[Start of Attachment]
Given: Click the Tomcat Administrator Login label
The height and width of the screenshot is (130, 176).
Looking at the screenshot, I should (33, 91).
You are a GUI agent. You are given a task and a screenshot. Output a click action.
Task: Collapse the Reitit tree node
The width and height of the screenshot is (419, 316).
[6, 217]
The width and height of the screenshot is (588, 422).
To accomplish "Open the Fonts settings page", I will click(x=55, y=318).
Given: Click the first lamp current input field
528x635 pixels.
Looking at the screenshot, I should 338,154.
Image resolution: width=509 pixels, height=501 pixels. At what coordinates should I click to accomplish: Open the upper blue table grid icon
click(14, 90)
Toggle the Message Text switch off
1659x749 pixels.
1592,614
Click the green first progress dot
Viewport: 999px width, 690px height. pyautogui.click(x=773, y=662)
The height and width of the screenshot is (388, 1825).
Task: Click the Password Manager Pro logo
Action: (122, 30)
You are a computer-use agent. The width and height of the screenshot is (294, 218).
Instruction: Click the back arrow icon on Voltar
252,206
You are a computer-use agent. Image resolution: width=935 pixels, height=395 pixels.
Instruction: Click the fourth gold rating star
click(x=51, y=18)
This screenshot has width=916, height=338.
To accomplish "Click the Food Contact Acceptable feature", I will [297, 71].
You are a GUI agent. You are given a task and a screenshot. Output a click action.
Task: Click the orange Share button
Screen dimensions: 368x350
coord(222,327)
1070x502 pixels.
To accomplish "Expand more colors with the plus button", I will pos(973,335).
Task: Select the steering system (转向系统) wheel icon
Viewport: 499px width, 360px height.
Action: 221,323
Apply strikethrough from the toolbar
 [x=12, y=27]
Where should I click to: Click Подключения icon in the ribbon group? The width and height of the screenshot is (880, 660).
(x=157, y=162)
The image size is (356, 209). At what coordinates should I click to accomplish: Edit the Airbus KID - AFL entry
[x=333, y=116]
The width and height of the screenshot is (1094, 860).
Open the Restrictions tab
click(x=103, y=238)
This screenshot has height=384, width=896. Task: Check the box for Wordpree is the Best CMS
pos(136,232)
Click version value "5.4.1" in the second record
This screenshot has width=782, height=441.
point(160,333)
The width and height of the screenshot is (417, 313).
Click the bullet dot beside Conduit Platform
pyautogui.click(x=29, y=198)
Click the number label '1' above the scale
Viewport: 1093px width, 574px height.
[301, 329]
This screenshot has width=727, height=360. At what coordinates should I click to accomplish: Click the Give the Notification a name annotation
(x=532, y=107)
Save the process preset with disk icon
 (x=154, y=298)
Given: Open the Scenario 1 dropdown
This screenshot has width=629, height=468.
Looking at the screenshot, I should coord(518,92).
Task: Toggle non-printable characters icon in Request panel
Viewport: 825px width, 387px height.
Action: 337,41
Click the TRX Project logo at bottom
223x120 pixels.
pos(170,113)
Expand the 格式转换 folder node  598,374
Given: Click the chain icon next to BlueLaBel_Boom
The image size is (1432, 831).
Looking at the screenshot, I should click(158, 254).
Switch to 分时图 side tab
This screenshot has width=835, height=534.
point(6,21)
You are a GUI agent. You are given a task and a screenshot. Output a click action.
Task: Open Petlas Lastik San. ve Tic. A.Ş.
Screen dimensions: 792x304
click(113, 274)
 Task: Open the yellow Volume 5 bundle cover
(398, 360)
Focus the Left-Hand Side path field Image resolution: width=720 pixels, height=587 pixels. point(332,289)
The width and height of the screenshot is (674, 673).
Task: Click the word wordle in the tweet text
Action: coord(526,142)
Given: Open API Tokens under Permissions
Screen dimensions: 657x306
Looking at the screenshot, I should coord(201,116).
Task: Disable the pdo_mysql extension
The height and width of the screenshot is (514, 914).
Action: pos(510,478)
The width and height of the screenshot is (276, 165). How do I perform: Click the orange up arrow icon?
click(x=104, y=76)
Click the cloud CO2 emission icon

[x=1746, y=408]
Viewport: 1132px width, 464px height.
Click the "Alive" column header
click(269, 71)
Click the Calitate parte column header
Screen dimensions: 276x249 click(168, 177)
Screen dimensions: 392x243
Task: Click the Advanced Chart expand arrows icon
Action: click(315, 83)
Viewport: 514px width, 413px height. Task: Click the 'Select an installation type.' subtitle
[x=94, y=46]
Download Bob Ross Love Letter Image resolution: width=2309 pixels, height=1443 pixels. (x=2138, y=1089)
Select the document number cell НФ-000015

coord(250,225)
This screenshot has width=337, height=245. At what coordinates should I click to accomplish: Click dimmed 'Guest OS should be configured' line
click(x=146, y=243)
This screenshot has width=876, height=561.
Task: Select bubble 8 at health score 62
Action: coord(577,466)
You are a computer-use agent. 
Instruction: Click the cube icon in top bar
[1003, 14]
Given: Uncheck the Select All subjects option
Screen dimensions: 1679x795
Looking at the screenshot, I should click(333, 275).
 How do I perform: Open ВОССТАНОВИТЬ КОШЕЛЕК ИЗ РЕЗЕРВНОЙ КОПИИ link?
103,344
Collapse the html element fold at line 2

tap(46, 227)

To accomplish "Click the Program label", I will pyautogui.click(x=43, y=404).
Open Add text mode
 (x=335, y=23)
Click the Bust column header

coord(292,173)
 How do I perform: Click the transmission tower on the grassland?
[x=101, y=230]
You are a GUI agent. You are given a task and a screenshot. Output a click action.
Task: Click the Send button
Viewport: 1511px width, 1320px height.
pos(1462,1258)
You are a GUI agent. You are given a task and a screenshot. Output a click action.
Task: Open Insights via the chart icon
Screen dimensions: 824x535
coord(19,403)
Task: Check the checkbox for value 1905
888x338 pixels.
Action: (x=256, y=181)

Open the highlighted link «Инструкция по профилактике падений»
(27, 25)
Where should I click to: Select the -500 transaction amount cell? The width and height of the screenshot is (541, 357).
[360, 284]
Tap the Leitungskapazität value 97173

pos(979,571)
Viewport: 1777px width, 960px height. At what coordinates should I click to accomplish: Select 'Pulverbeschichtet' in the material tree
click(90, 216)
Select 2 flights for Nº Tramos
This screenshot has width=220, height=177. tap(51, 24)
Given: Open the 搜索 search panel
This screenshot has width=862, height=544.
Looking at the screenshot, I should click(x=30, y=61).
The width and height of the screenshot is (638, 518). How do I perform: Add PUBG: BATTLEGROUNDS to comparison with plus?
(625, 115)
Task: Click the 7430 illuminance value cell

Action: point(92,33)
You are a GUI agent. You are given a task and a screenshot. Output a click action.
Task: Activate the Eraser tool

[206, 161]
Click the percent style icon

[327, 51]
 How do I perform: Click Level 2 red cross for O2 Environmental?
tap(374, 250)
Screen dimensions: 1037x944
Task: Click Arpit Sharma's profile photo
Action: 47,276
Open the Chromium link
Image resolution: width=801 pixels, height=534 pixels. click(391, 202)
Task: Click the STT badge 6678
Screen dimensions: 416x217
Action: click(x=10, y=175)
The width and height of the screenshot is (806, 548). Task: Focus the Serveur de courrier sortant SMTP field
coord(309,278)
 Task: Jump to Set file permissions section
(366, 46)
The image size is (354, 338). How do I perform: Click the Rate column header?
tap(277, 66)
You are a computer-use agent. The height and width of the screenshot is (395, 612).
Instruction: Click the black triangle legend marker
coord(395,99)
[End of Attachment]
Work item
Give back the full listing above verbatim.

Answer to the problem
Given: Click the Tomcat Administrator Login label
The height and width of the screenshot is (130, 176).
Looking at the screenshot, I should (33, 91).
You are a GUI agent. You are given a task and a screenshot. Output a click action.
Task: Collapse the Reitit tree node
The width and height of the screenshot is (419, 316).
[6, 217]
The width and height of the screenshot is (588, 422).
To accomplish "Open the Fonts settings page", I will click(x=55, y=318).
Given: Click the first lamp current input field
528x635 pixels.
Looking at the screenshot, I should 338,154.
Image resolution: width=509 pixels, height=501 pixels. At what coordinates should I click to accomplish: Open the upper blue table grid icon
click(14, 90)
Toggle the Message Text switch off
1659x749 pixels.
1592,614
Click the green first progress dot
Viewport: 999px width, 690px height. pyautogui.click(x=773, y=662)
The height and width of the screenshot is (388, 1825).
Task: Click the Password Manager Pro logo
Action: (122, 30)
You are a computer-use agent. The width and height of the screenshot is (294, 218).
Instruction: Click the back arrow icon on Voltar
252,206
You are a computer-use agent. Image resolution: width=935 pixels, height=395 pixels.
Instruction: Click the fourth gold rating star
click(x=51, y=18)
This screenshot has width=916, height=338.
To accomplish "Click the Food Contact Acceptable feature", I will [297, 71].
You are a GUI agent. You are given a task and a screenshot. Output a click action.
Task: Click the orange Share button
Screen dimensions: 368x350
coord(222,327)
1070x502 pixels.
To accomplish "Expand more colors with the plus button", I will pos(973,335).
Task: Select the steering system (转向系统) wheel icon
Viewport: 499px width, 360px height.
Action: 221,323
Apply strikethrough from the toolbar
 [x=12, y=27]
Where should I click to: Click Подключения icon in the ribbon group? The width and height of the screenshot is (880, 660).
(x=157, y=162)
The image size is (356, 209). At what coordinates should I click to accomplish: Edit the Airbus KID - AFL entry
[x=333, y=116]
The width and height of the screenshot is (1094, 860).
Open the Restrictions tab
click(x=103, y=238)
This screenshot has height=384, width=896. Task: Check the box for Wordpree is the Best CMS
pos(136,232)
Click version value "5.4.1" in the second record
This screenshot has width=782, height=441.
point(160,333)
The width and height of the screenshot is (417, 313).
Click the bullet dot beside Conduit Platform
pyautogui.click(x=29, y=198)
Click the number label '1' above the scale
Viewport: 1093px width, 574px height.
[301, 329]
This screenshot has width=727, height=360. At what coordinates should I click to accomplish: Click the Give the Notification a name annotation
(x=532, y=107)
Save the process preset with disk icon
 (x=154, y=298)
Given: Open the Scenario 1 dropdown
This screenshot has width=629, height=468.
Looking at the screenshot, I should coord(518,92).
Task: Toggle non-printable characters icon in Request panel
Viewport: 825px width, 387px height.
Action: 337,41
Click the TRX Project logo at bottom
223x120 pixels.
pos(170,113)
Expand the 格式转换 folder node  598,374
Given: Click the chain icon next to BlueLaBel_Boom
The image size is (1432, 831).
Looking at the screenshot, I should click(158, 254).
Switch to 分时图 side tab
This screenshot has width=835, height=534.
point(6,21)
You are a GUI agent. You are given a task and a screenshot. Output a click action.
Task: Open Petlas Lastik San. ve Tic. A.Ş.
Screen dimensions: 792x304
click(113, 274)
 Task: Open the yellow Volume 5 bundle cover
(398, 360)
Focus the Left-Hand Side path field Image resolution: width=720 pixels, height=587 pixels. point(332,289)
The width and height of the screenshot is (674, 673).
Task: Click the word wordle in the tweet text
Action: coord(526,142)
Given: Open API Tokens under Permissions
Screen dimensions: 657x306
Looking at the screenshot, I should coord(201,116).
Task: Disable the pdo_mysql extension
The height and width of the screenshot is (514, 914).
Action: pos(510,478)
The width and height of the screenshot is (276, 165). How do I perform: Click the orange up arrow icon?
click(x=104, y=76)
Click the cloud CO2 emission icon

[x=1746, y=408]
Viewport: 1132px width, 464px height.
Click the "Alive" column header
click(269, 71)
Click the Calitate parte column header
Screen dimensions: 276x249 click(168, 177)
Screen dimensions: 392x243
Task: Click the Advanced Chart expand arrows icon
Action: click(315, 83)
Viewport: 514px width, 413px height. Task: Click the 'Select an installation type.' subtitle
[x=94, y=46]
Download Bob Ross Love Letter Image resolution: width=2309 pixels, height=1443 pixels. (x=2138, y=1089)
Select the document number cell НФ-000015

coord(250,225)
This screenshot has width=337, height=245. At what coordinates should I click to accomplish: Click dimmed 'Guest OS should be configured' line
click(x=146, y=243)
This screenshot has width=876, height=561.
Task: Select bubble 8 at health score 62
Action: coord(577,466)
You are a computer-use agent. 
Instruction: Click the cube icon in top bar
[1003, 14]
Given: Uncheck the Select All subjects option
Screen dimensions: 1679x795
Looking at the screenshot, I should click(333, 275).
 How do I perform: Open ВОССТАНОВИТЬ КОШЕЛЕК ИЗ РЕЗЕРВНОЙ КОПИИ link?
103,344
Collapse the html element fold at line 2

tap(46, 227)

To accomplish "Click the Program label", I will pyautogui.click(x=43, y=404).
Open Add text mode
 (x=335, y=23)
Click the Bust column header

coord(292,173)
 How do I perform: Click the transmission tower on the grassland?
[x=101, y=230]
You are a GUI agent. You are given a task and a screenshot. Output a click action.
Task: Click the Send button
Viewport: 1511px width, 1320px height.
pos(1462,1258)
You are a GUI agent. You are given a task and a screenshot. Output a click action.
Task: Open Insights via the chart icon
Screen dimensions: 824x535
coord(19,403)
Task: Check the checkbox for value 1905
888x338 pixels.
Action: (x=256, y=181)

Open the highlighted link «Инструкция по профилактике падений»
(27, 25)
Where should I click to: Select the -500 transaction amount cell? The width and height of the screenshot is (541, 357).
[360, 284]
Tap the Leitungskapazität value 97173

pos(979,571)
Viewport: 1777px width, 960px height. At what coordinates should I click to accomplish: Select 'Pulverbeschichtet' in the material tree
click(90, 216)
Select 2 flights for Nº Tramos
This screenshot has width=220, height=177. tap(51, 24)
Given: Open the 搜索 search panel
This screenshot has width=862, height=544.
Looking at the screenshot, I should click(x=30, y=61).
The width and height of the screenshot is (638, 518). How do I perform: Add PUBG: BATTLEGROUNDS to comparison with plus?
(625, 115)
Task: Click the 7430 illuminance value cell

Action: point(92,33)
You are a GUI agent. You are given a task and a screenshot. Output a click action.
Task: Activate the Eraser tool

[206, 161]
Click the percent style icon

[327, 51]
 How do I perform: Click Level 2 red cross for O2 Environmental?
tap(374, 250)
Screen dimensions: 1037x944
Task: Click Arpit Sharma's profile photo
Action: 47,276
Open the Chromium link
Image resolution: width=801 pixels, height=534 pixels. click(391, 202)
Task: Click the STT badge 6678
Screen dimensions: 416x217
Action: click(x=10, y=175)
The width and height of the screenshot is (806, 548). Task: Focus the Serveur de courrier sortant SMTP field
coord(309,278)
 Task: Jump to Set file permissions section
(366, 46)
The image size is (354, 338). How do I perform: Click the Rate column header?
tap(277, 66)
You are a computer-use agent. The height and width of the screenshot is (395, 612).
Instruction: Click the black triangle legend marker
coord(395,99)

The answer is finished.